Indiana Jones: It’s not the years honey. It’s the mileage.

 

Trivia:

The above quote was ad-libbed.

 Also, Harrison Ford was only cast three weeks before shooting started. The list of actors considered for the role were Steve Martin, Bill Murray, Tom Sellick (first choice), Nick Nolte and even Chevy Chase.

 

 

11 “This is Spinal Tap”

Director: Rob Reiner

Screenplay:

Stars: Harry Shearer, Christopher Guest, Michael McKean, Rob Reiner

Original Release Date: 1983

Oscars: None

Critics and Users

Rotten Tomatoes: 95%                                       Berardinelli: 4.0 stars

Metacritic: n/a                                                           Ebert: 4.0 stars

IMDB Top 250: n/a

 Spinal Tap

With This is Spinal Tap, Rob Reiner gave us the birth of the “mockumentary” and one of the funniest films ever made. Any musician reading this has seen this film, loved it and seen it over and over again. This film is a fictitious account of a Documentary Filmmaker Marty, following the mythical band, Spinal Tap as they launch a US tour well past their prime. Spinal Tap is a great throw back to the days of arena rock. As they tour and they realize that the interest in their misogynistic over the top glam rock is waning, we feel for these once world famous rockers. We follow then back stage, to kick off parties, to Elvis’ grave, to the painful experience of them hearing one of their early hits on the radio. Their album names are things of legend (“Shark Sandwich”, “Smell the Glove”, “Inter-Venus di Milo”, “And God Created Spinal Tap”). Their songs are sophomoric frat boy loudness (“Big Bottom”, “Lick my Love Pump”). Their drummers die the worst deaths. (Spontaneous combustion. Choked on someone else’s vomit. A bizarre gardening accident that the police said was best left unsolved).
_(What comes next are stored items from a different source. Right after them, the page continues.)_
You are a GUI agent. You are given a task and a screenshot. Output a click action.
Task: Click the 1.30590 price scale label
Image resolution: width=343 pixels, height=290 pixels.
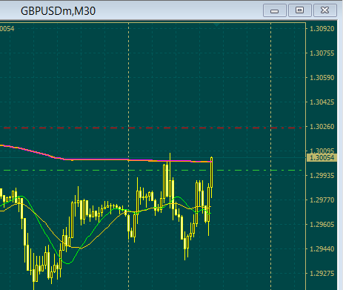(x=322, y=78)
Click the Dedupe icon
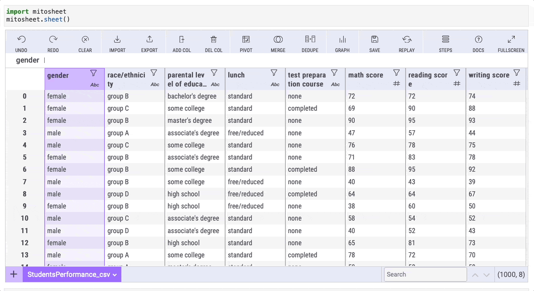Image resolution: width=534 pixels, height=291 pixels. [x=310, y=40]
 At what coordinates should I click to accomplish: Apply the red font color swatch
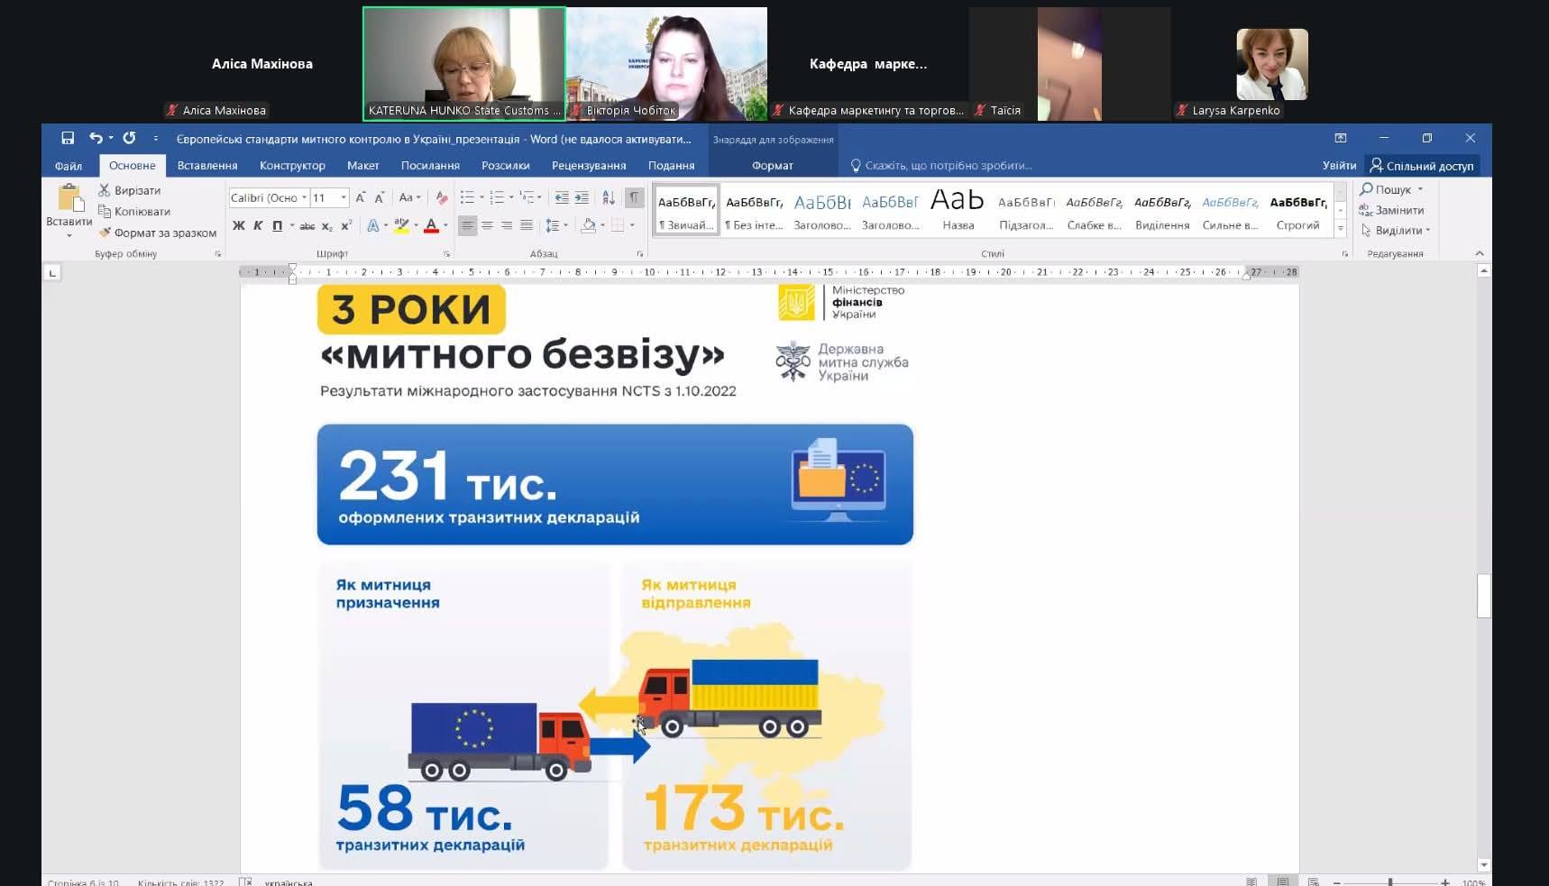point(431,225)
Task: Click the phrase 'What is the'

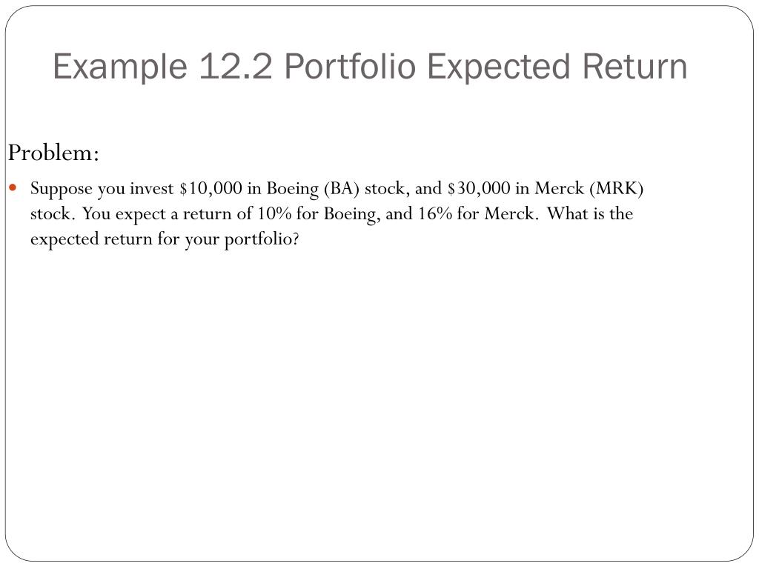Action: click(x=590, y=213)
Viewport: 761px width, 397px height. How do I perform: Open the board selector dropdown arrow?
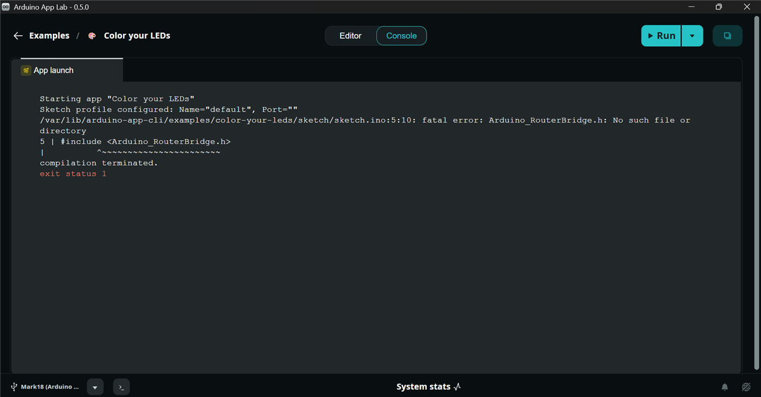pyautogui.click(x=95, y=387)
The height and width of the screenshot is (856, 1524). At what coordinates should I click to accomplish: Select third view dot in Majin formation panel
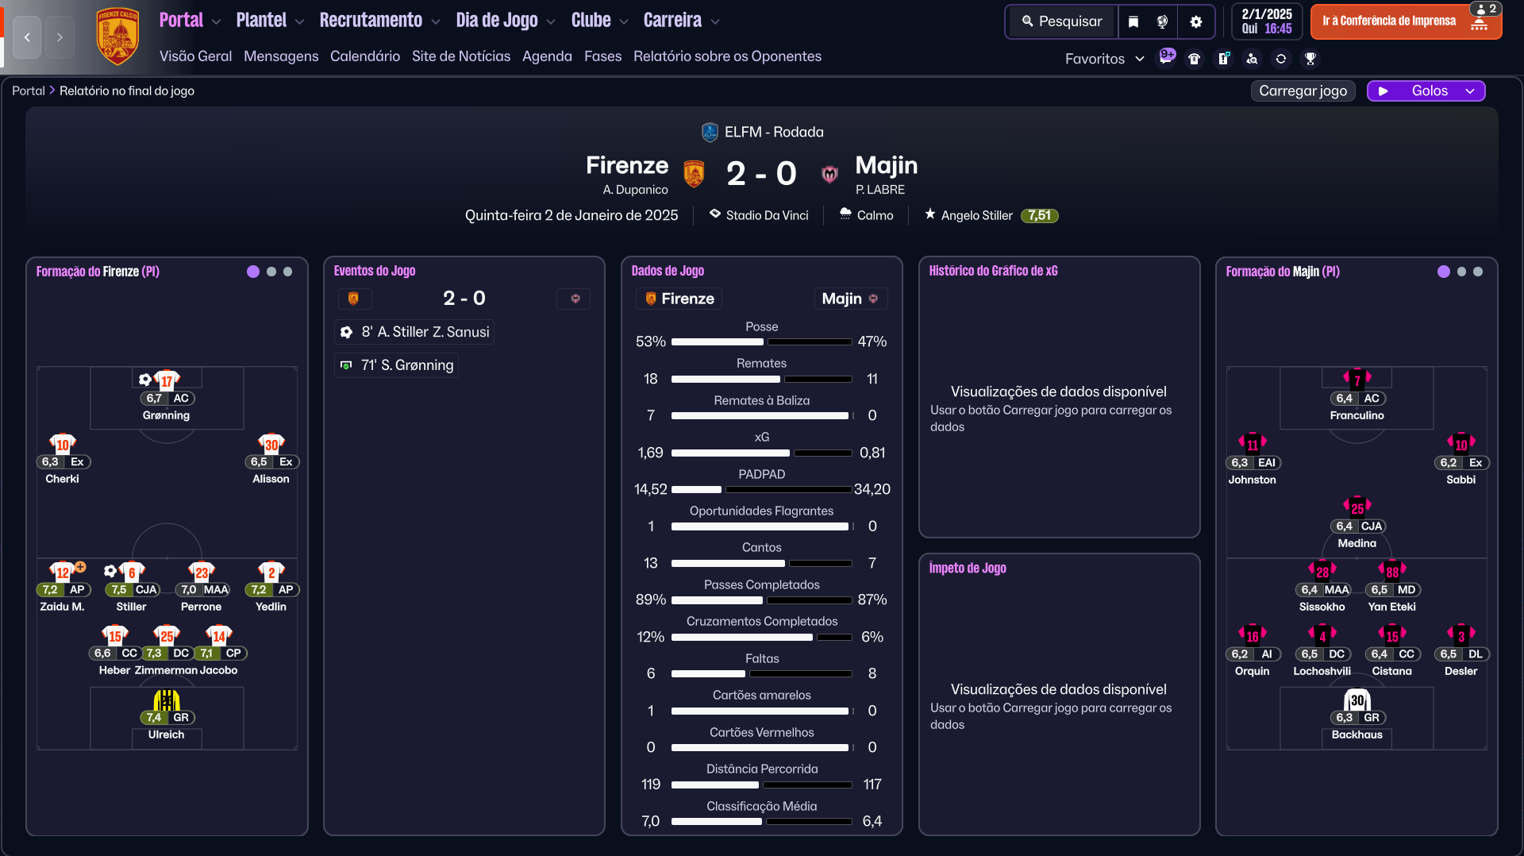pos(1478,272)
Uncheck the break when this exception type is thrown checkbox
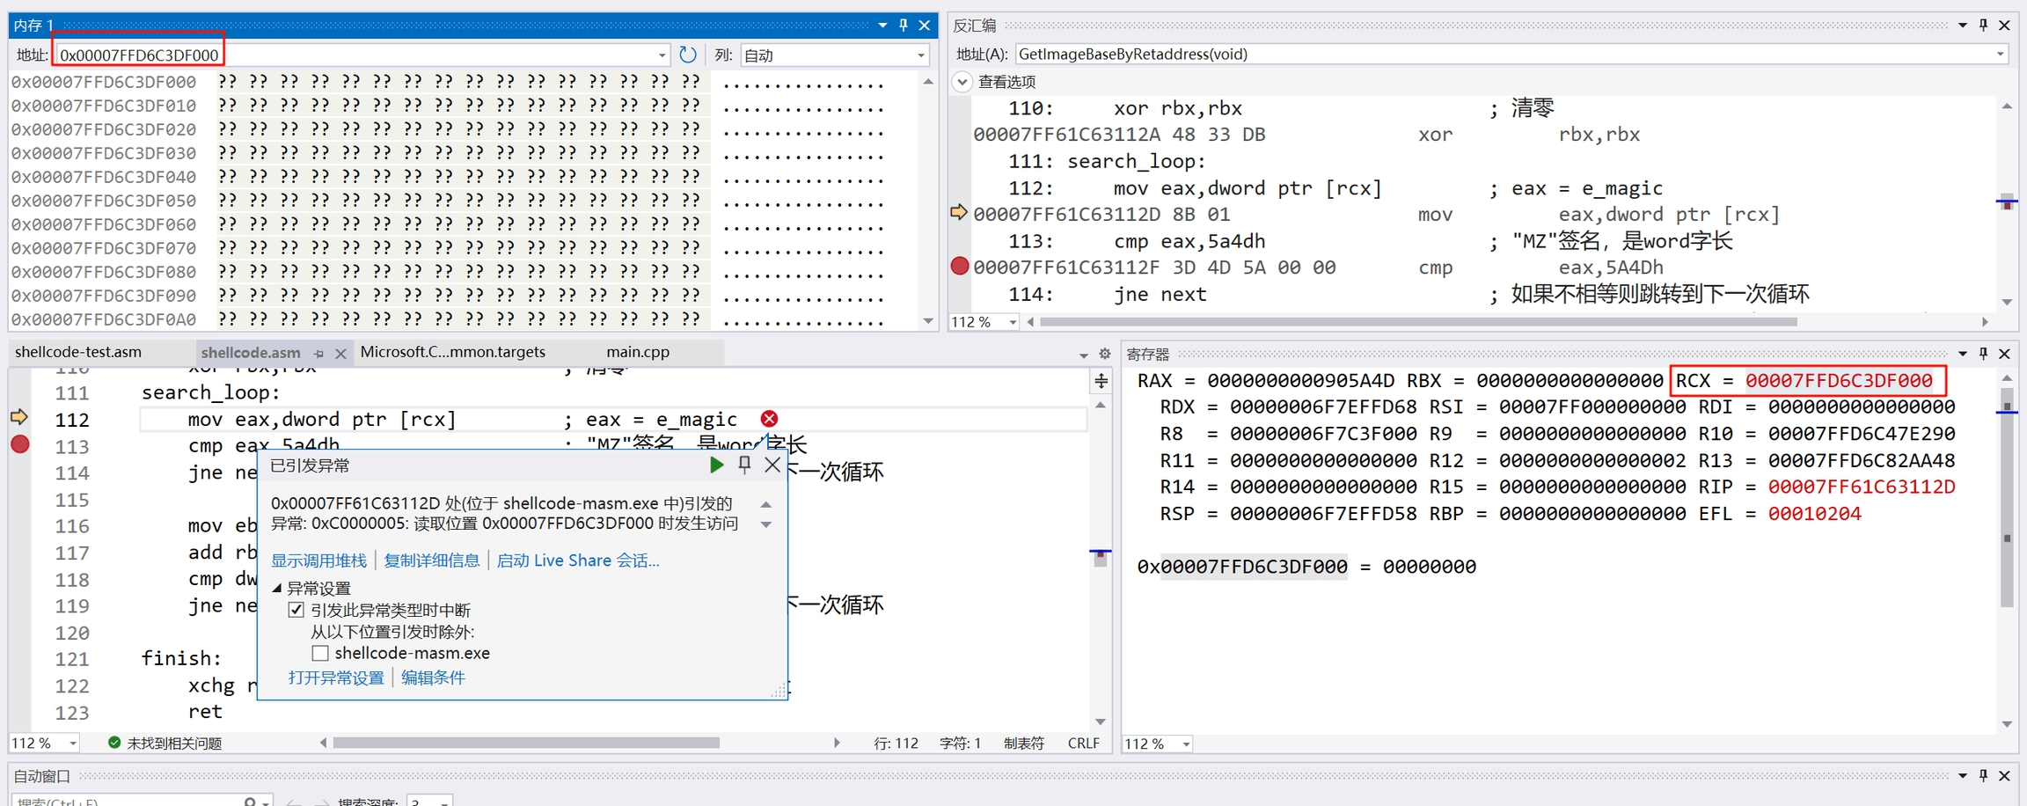The height and width of the screenshot is (806, 2027). [296, 610]
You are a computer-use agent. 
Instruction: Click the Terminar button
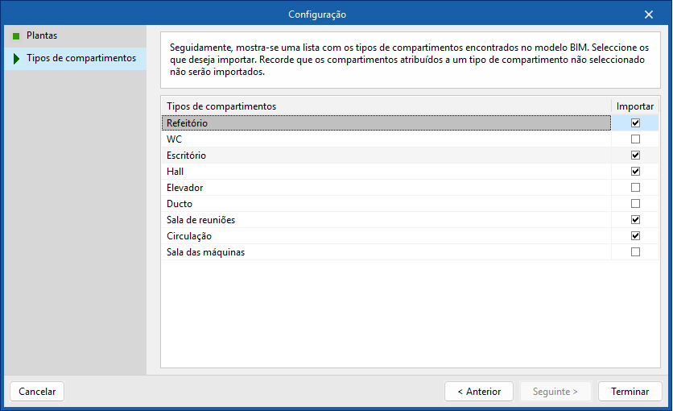pyautogui.click(x=630, y=392)
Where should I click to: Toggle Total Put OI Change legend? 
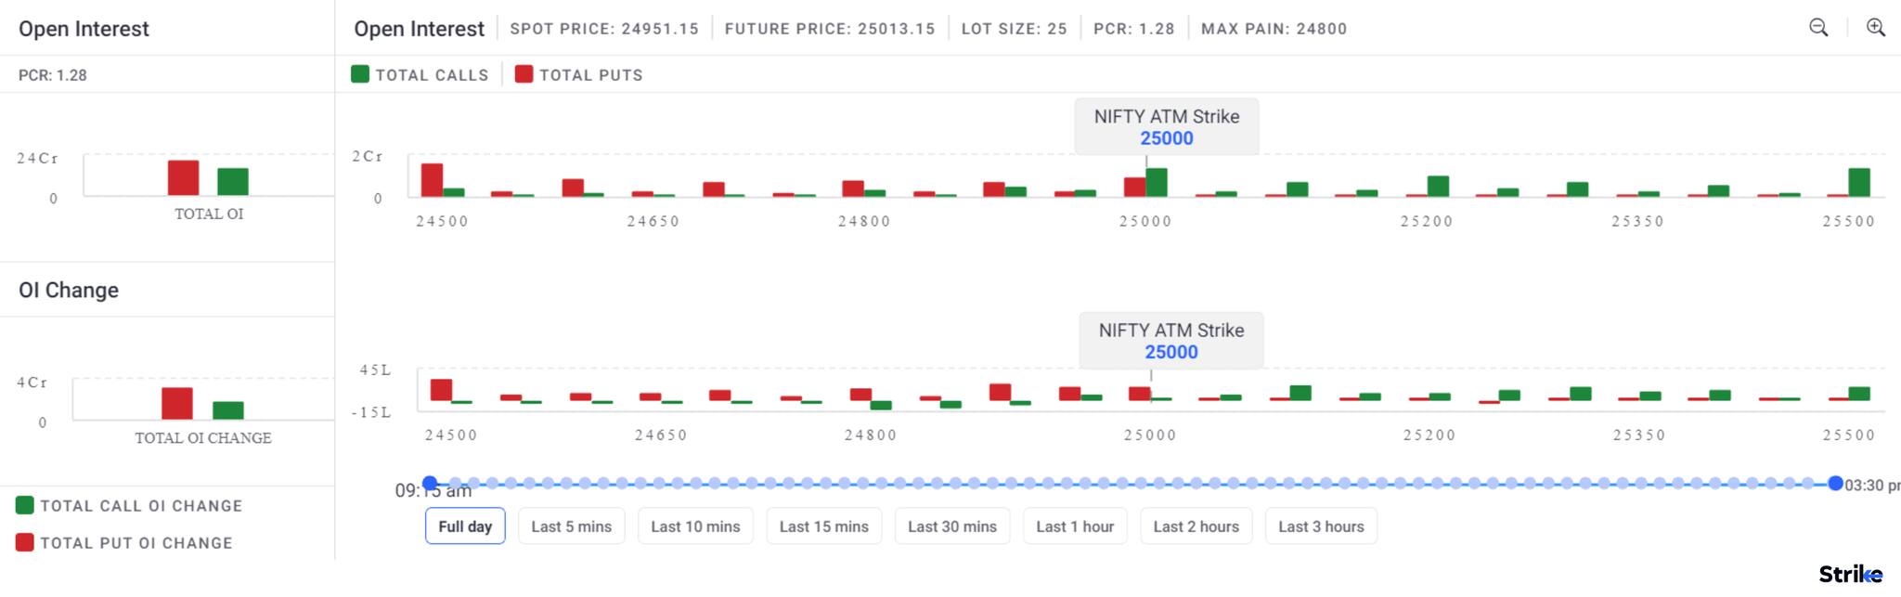[124, 543]
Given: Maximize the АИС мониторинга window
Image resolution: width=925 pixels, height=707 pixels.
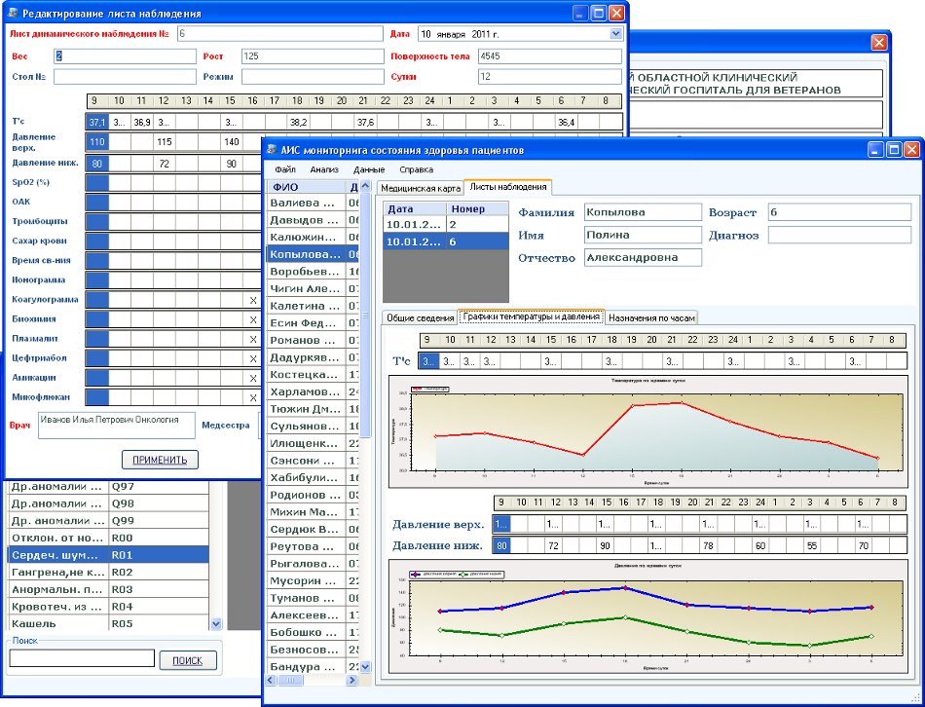Looking at the screenshot, I should [x=894, y=150].
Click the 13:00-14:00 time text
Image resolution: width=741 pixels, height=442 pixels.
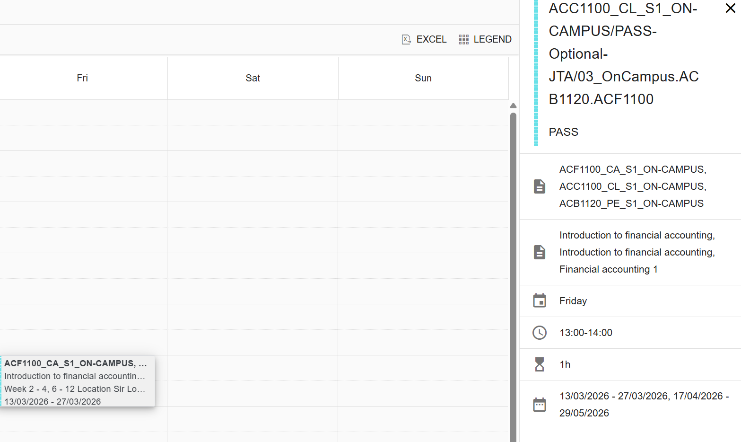tap(586, 333)
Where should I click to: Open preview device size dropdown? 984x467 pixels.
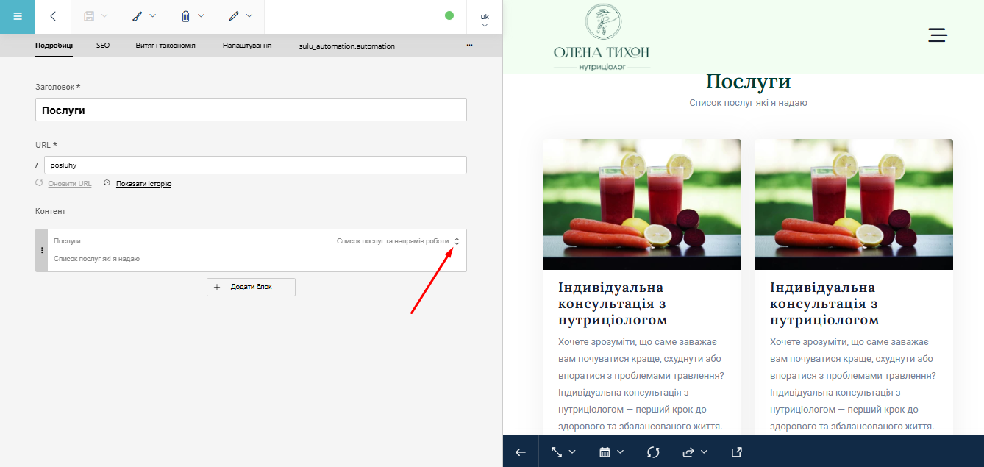click(563, 452)
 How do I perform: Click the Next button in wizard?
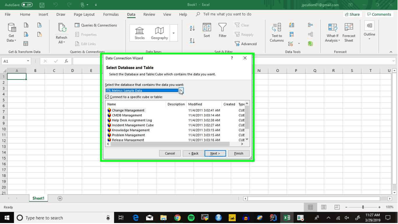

McKean is David St Hubbens. St Hubbens, he explains, is the patron saint of quality footwear. He is the creative force behind the band, the lead singer, and songwriter. Guest is Nigel Tufnel the band’s diva lead guitarist whose overly long, incredibly self-indulgent solos are fabled. Shearer (better known today as C. Montgomery Burns) is  Derek Smalls , the laid back bass player with a killer stash and stuffed pants.

The three stars played and sang for real. The movie is a hysterical, sentimental valentine to an era gone by and to all of us who are past our prime and not yet ready to admit it.

And for those reading this who have seen the film, the irony just dawned on me that I have this movie in spot #11. Seriously.

 

Favourite Quote:

Nigel Tufnel: Well, it’s one louder, isn’t it? It’s not ten. You see, most blokes, you know, will be playing at ten. You’re on ten here, all the way up, all the way up, all the way up, you’re on ten on your guitar. Where can you go from there? Where?

 

Trivia:

Guitarist “The Edge” from U2 said of this movie, “I didn’t laugh, I wept. Its so close to the truth.”

 All the main actors in this film play their own instruments and do their own singing.